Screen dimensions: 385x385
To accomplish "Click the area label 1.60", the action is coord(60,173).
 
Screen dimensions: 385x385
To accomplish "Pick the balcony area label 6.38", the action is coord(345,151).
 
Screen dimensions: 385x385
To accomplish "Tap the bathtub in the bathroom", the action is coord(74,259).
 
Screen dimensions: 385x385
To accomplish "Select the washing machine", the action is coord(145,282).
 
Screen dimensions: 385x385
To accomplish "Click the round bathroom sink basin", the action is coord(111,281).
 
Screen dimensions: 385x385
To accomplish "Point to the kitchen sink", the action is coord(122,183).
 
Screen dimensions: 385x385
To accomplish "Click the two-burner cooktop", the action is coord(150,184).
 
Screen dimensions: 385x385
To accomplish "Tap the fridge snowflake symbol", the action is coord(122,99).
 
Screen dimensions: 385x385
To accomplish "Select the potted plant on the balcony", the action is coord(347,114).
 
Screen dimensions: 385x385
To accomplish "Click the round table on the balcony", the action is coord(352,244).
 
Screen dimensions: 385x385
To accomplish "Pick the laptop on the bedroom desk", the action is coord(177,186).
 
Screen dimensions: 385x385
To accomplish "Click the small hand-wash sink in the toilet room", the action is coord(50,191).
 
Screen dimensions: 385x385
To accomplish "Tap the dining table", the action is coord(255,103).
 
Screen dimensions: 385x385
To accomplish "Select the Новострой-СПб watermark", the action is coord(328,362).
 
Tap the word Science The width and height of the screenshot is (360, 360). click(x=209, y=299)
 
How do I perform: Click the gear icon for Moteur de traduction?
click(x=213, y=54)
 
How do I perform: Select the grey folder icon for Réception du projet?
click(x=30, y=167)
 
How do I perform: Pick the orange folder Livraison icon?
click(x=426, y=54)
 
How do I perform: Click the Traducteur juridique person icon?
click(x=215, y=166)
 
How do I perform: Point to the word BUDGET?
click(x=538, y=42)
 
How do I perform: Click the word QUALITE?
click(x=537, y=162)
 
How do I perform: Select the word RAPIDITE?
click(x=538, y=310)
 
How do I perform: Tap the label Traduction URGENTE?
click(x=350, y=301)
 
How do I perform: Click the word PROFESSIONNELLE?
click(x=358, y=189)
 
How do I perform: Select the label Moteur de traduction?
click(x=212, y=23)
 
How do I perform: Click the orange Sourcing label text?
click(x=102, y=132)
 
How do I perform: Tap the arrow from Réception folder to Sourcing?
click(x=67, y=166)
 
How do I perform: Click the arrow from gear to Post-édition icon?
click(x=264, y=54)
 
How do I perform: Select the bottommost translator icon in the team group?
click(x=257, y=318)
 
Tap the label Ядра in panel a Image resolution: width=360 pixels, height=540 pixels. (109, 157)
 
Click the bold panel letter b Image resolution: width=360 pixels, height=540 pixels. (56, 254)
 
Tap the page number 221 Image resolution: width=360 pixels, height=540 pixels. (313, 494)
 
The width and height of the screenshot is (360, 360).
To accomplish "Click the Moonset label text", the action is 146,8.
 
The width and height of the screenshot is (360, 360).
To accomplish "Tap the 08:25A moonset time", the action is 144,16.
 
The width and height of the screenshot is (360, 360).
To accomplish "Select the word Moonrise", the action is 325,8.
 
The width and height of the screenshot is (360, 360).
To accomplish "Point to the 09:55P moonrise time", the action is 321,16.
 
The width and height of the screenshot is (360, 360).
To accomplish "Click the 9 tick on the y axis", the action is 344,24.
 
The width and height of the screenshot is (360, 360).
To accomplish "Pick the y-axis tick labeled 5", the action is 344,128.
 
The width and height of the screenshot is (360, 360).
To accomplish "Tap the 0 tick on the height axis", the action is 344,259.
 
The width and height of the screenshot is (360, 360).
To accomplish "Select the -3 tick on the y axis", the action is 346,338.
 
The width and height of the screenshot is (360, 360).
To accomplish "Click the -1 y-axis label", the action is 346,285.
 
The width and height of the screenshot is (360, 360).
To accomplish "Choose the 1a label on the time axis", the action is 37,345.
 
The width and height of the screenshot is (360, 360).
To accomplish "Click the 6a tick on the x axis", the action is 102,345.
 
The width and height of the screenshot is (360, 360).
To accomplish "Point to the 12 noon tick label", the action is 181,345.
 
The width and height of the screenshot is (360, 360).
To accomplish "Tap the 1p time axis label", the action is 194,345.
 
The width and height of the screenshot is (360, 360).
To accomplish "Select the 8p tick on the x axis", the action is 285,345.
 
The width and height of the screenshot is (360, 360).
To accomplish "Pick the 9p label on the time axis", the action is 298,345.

● ● ● ●

▶ _Short problem_: Pick out every line in the material above that contains the string "Sourcing", matching its capitalization exactly.

▶ _Solved exercise_:
How do I perform: Click the orange Sourcing label text?
How do I perform: Tap the arrow from Réception folder to Sourcing?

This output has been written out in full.